Dataset entries
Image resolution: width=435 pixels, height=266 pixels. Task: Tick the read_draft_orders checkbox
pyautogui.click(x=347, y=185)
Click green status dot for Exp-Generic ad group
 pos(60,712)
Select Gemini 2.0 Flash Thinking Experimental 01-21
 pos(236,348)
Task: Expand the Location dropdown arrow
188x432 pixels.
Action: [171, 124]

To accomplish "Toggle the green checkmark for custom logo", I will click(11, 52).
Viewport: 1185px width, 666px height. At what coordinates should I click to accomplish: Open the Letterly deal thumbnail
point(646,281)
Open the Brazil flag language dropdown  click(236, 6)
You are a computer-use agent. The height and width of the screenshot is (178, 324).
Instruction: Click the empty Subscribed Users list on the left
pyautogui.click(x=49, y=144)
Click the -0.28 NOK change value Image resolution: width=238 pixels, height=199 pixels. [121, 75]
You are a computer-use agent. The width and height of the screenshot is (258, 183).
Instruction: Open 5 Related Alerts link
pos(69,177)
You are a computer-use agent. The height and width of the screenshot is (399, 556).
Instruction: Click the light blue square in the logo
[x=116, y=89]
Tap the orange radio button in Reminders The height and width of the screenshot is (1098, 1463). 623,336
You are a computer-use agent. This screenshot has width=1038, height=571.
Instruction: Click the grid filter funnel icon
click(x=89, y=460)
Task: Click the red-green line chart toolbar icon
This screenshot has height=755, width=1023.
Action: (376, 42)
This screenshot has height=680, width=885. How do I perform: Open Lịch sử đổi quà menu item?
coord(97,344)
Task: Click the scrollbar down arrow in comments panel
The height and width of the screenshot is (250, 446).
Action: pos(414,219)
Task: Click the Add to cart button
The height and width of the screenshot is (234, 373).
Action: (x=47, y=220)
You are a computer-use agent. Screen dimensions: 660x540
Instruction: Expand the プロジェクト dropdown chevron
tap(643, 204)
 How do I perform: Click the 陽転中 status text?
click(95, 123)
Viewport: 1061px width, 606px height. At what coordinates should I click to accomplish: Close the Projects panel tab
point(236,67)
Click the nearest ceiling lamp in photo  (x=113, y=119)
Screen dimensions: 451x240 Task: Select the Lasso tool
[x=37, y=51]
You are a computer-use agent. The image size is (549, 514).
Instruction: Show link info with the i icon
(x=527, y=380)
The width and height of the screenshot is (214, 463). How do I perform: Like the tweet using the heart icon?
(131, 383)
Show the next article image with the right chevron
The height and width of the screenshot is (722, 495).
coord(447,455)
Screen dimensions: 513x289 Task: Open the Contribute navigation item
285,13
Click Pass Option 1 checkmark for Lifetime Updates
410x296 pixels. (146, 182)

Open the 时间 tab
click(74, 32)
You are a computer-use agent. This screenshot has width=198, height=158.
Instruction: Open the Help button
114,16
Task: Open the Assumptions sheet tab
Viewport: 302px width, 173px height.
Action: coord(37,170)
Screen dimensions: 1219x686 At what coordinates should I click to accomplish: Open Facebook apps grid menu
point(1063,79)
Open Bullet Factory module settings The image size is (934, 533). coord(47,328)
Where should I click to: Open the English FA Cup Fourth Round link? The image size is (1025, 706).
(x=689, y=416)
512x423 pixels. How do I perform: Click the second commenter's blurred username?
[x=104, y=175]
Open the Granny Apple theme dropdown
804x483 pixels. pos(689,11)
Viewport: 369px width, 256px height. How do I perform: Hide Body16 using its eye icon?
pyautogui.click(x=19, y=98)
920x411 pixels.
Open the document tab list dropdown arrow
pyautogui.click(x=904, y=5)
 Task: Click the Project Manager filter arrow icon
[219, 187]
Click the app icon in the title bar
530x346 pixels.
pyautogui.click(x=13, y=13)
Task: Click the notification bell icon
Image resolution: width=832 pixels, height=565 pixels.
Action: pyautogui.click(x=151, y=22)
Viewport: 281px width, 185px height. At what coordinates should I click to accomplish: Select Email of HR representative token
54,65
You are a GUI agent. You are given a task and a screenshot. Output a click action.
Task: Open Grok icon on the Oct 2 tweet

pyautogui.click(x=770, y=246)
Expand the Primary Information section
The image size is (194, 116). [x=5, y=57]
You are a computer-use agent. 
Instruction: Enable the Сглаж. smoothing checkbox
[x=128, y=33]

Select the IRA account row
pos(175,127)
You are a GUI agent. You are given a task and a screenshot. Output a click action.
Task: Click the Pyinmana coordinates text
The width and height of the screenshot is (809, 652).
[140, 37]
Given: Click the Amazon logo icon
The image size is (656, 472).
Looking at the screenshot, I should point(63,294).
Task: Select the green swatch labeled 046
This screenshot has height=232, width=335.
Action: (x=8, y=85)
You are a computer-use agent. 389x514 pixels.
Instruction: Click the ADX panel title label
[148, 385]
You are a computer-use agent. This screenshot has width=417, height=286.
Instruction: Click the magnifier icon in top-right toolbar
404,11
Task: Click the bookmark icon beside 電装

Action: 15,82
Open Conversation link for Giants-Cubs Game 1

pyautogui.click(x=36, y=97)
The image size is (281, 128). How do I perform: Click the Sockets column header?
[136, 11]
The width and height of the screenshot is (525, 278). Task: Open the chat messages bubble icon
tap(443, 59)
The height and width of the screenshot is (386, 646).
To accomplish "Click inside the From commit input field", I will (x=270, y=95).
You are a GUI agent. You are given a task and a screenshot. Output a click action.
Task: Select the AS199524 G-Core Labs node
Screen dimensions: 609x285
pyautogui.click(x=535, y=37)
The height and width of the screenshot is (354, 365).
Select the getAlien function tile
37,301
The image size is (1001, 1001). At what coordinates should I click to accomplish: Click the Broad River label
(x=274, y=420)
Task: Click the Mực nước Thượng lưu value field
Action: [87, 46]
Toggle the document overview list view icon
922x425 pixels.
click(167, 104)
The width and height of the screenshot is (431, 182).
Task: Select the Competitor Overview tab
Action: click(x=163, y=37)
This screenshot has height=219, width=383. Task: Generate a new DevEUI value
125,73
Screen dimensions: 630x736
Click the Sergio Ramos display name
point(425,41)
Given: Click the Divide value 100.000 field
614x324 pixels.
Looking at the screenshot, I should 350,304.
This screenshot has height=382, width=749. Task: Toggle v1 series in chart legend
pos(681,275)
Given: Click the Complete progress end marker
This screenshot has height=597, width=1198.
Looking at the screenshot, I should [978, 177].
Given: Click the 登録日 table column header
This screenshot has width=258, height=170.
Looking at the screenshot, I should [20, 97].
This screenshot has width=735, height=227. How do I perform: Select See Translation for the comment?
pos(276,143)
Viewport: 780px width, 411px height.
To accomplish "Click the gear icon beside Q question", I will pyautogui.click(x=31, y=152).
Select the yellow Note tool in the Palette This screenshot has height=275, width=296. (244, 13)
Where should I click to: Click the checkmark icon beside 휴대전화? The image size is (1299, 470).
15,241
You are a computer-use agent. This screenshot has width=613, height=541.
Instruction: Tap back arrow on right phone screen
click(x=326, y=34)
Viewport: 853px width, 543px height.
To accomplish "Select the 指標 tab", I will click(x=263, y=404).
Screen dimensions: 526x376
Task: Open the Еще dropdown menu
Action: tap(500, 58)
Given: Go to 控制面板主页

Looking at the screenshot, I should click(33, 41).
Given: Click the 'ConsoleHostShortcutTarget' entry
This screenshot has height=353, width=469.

Assignment: A line qualifies when it holds the word "computer"; report all qualifying lines from the records above.

Response below:
You are a computer-use agent. The height and width of the screenshot is (178, 324).
You are a computer-use agent. The width and height of the screenshot is (258, 183).
You are a computer-use agent. The height and width of the screenshot is (399, 556).
You are a computer-use agent. This screenshot has width=1038, height=571.
You are a computer-use agent. Screen dimensions: 660x540
You are a computer-use agent. The image size is (549, 514).
You are a computer-use agent. This screenshot has width=198, height=158.
You are a computer-use agent. 
You are a computer-use agent. 389x514 pixels.
You are a computer-use agent. This screenshot has width=417, height=286.
You are a computer-use agent. This screenshot has width=613, height=541.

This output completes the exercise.